(What is required): From the listing, rewrite the lines starting at the one that contains "The image size is (656, 369)." and ending after the one that contains "click(28, 19)", swapping "reload" for "refresh" and keeping everything else the same. Omit the pictures.

Collected data:
════════════════════

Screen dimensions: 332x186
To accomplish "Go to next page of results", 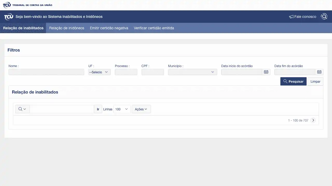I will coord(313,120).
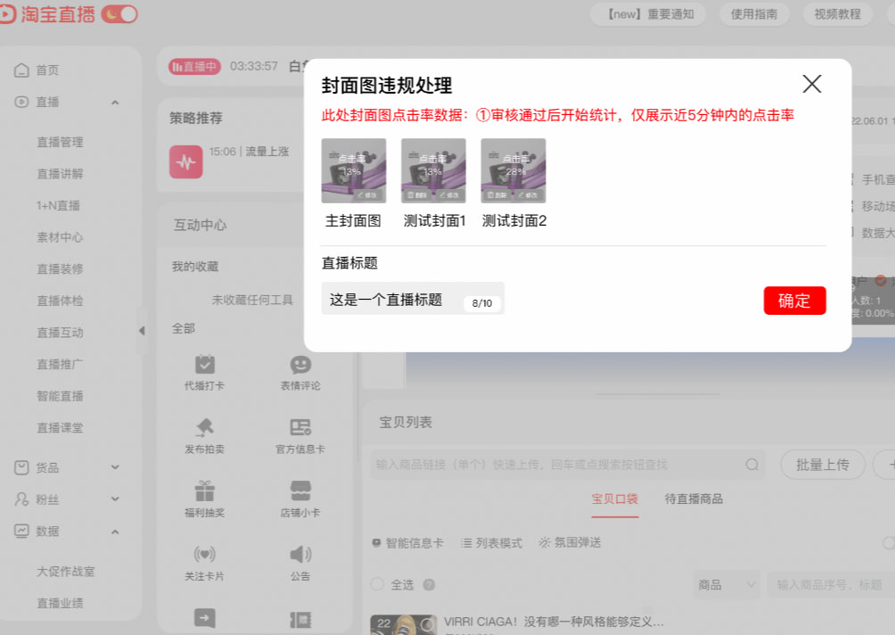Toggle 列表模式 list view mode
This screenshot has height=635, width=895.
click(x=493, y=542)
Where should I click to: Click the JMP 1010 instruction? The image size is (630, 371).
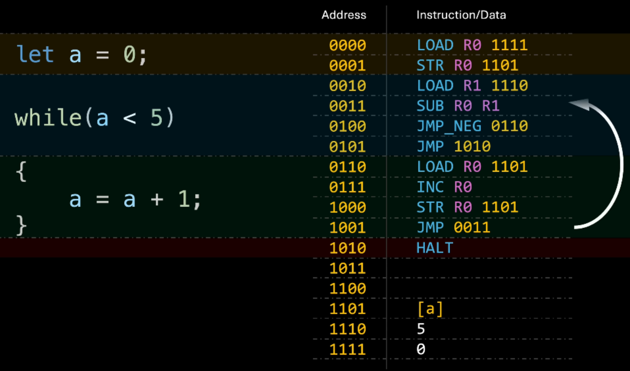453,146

════════════════════

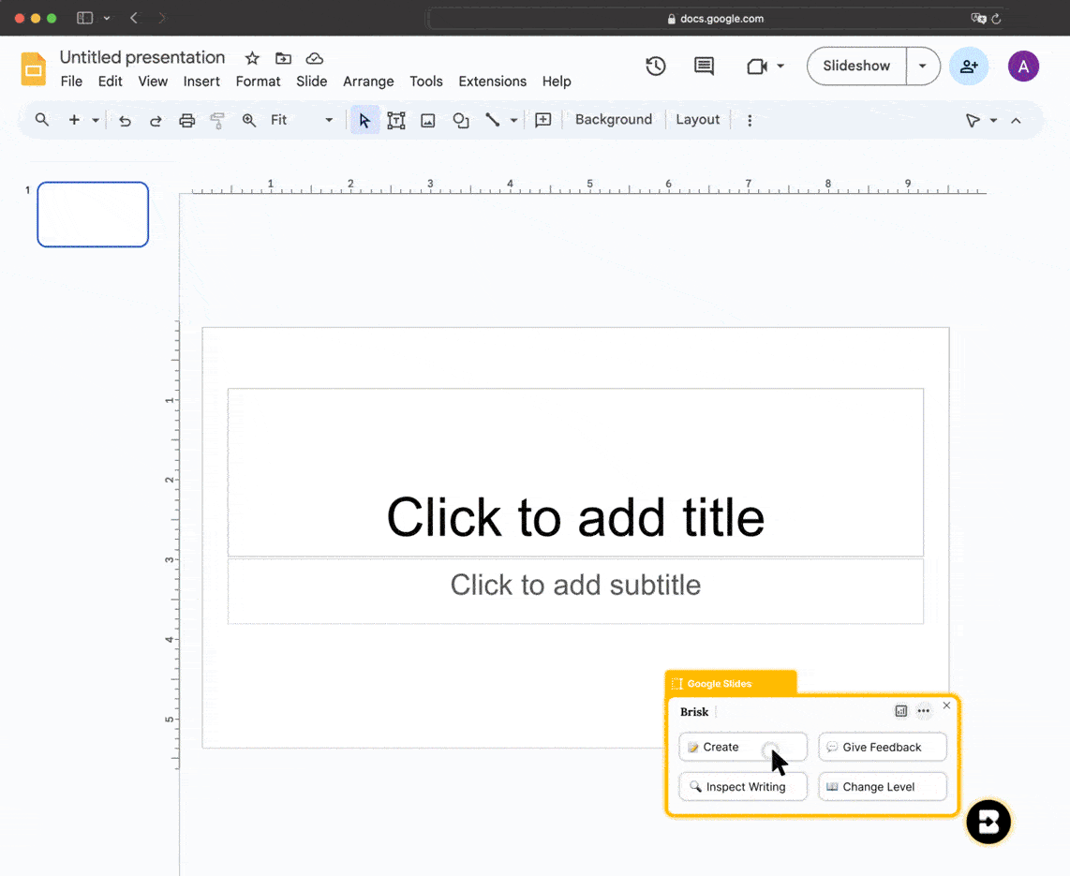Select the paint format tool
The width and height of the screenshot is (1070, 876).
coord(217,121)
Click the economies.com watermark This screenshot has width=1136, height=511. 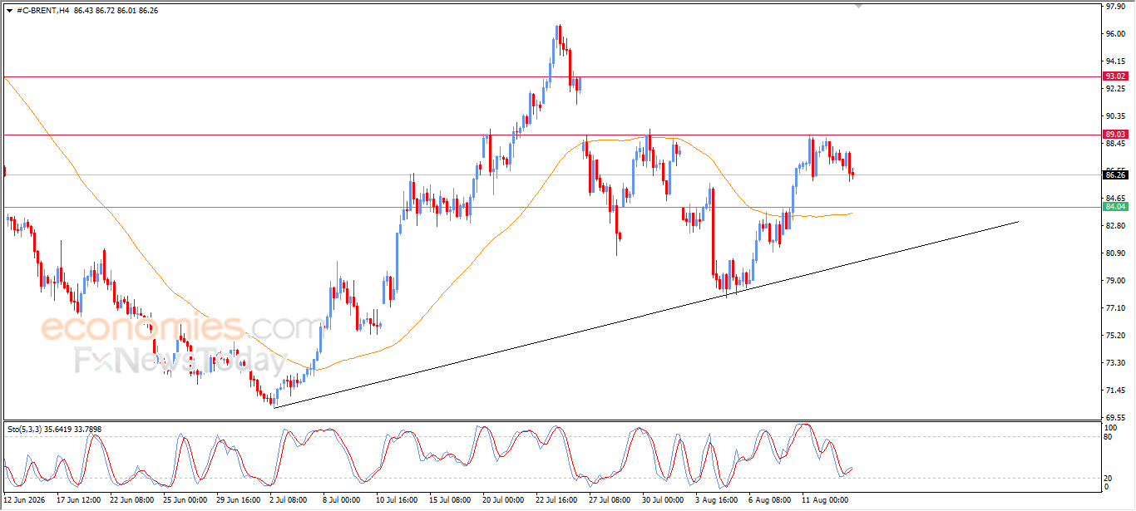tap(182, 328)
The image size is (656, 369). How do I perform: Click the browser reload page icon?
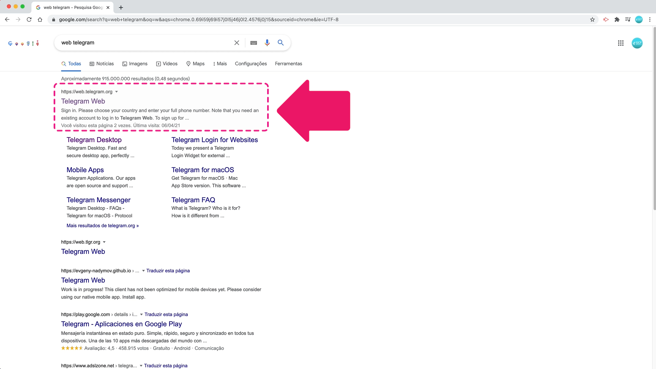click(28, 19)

════════════════════

(Expected answer):
The image size is (656, 369). How do I perform: Click the browser refresh page icon?
click(28, 19)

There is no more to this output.